The alerting mechanism built-in to Prometheus is incredibly easy to configure, so it might be tempting to generate tons of alert rules. However, remember that the more noise a system makes, the harder it is for those monitoring that system to know when action is really required. Playbooks which document how to respond to alerts, who to contact, how to act, and all the information necessary to handle an alert, should be created as an ongoing part of the DevOps process.

Alerts should fire with the right severity in the subject line, as well as all of the information about the issue that is currently known, presented in a concise way, so that whoever receives the alert starts thinking about the root cause sooner and recovers the system faster. Those who receive the alert should have the ability to facilitate its resolution, and know who is expected to react to any alerts which come in.

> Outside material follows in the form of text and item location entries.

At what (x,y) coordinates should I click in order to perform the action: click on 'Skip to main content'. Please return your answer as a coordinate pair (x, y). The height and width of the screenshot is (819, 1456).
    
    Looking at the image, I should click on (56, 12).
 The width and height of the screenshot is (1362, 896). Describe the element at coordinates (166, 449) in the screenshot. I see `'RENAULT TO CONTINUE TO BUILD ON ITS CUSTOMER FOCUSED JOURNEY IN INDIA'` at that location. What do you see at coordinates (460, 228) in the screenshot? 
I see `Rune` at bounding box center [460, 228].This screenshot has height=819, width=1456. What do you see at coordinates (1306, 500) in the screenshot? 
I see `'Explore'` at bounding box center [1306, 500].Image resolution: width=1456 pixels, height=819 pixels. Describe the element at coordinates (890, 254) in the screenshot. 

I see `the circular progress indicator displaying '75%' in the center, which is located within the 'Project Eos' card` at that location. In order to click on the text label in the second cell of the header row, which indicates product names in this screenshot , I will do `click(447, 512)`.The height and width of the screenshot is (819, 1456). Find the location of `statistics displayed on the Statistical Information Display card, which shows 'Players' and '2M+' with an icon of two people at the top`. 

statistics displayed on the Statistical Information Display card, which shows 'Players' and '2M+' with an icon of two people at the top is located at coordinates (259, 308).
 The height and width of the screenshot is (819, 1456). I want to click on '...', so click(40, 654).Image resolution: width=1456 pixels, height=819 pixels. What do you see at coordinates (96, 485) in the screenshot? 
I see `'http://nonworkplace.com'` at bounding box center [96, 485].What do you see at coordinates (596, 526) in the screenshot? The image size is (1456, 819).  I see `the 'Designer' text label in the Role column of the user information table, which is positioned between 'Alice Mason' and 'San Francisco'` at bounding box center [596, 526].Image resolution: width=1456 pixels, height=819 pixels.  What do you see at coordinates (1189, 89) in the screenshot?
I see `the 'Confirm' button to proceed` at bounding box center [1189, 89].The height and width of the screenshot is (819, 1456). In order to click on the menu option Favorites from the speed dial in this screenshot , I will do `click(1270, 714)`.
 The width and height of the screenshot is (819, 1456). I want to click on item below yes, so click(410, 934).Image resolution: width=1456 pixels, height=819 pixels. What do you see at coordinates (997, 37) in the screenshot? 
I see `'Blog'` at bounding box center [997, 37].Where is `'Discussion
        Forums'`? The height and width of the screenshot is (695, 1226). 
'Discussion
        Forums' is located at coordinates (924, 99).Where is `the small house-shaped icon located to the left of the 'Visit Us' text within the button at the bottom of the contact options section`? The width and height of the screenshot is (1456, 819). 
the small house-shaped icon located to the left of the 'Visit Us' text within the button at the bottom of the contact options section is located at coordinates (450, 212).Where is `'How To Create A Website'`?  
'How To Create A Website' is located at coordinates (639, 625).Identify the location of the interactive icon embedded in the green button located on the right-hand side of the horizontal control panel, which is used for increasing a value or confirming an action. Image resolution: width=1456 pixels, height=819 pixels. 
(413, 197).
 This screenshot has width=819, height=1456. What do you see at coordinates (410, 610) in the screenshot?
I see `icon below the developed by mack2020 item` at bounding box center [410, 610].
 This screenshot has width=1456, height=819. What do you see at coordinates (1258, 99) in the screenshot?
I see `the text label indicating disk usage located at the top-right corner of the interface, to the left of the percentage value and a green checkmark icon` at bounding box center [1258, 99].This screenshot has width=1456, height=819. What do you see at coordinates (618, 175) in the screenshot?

In the ThingWorx monitoring stack, Prometheus handles the alert rules and the generation of alerts, but alert filtering and delivery is managed in an external alerts manager.

alert manager diagram.png

Generally, you want your alerts to follow a curve. If the current queue size exceeds 50% of the maximum, perhaps that isn’t a huge deal, if the application catches up quickly. How long are spikes in queue processing expected to last? Perhaps if the queue size is over half-full for 10 seconds, 30 seconds, then that means the queue is falling behind and not catching up. Ok, so this might be a warning level alert. When does this become an error? Well, let’s say the queue exceeds 90% of the max queue size. This might want to alert the moment it hits the mark. Now, farther along the curve, it may not take as long before data gets lost.

As the severity of the situation increases, the threshold for alerting should increase as well. That way when errors do alert, it is a sure thing that they require a response immediately. The alerts are then pushed into the “Alerts Manager” for delivery based on your management rules. The Alerts Manager may decide to withhold warnings altogether, or send them to a much smaller mailing list, whatever filtering helps to ensure the right people receive the right alerts, right when they need them.

alert example definition.png alert file example.png

In Conclusion, A Healthy Application...

Has stable memory usage that fluctuates predictably and doesn’t grow over time. In a system experiencing mild issues, the memory starts to trend upward:

memory leak.png

If left unattended, systems like this may eventually experience outages. Finding the issue this early means there is even time to do some digging, debugging, taking of stack traces, and other such troubleshooting steps before the system must be restarted or recovered. That can really make the difference in identifying and resolving before there are real problems.

One metric which makes for good alerting is the total number of failed stream entries, which can indicate there’s an issue writing to the database even before the queue has started to fill up. Other alerts may include warnings and errors based around percentages of memory used or queues filled, which depend on how long the queues take to fill up and how long the state has been at its increased usage.

Prometheus has all of the tools necessary to make this possible across a variety of infrastructures and use cases. Set it up on a local machine and poke around at what ThingWorx metrics are available to meet your monitoring needs.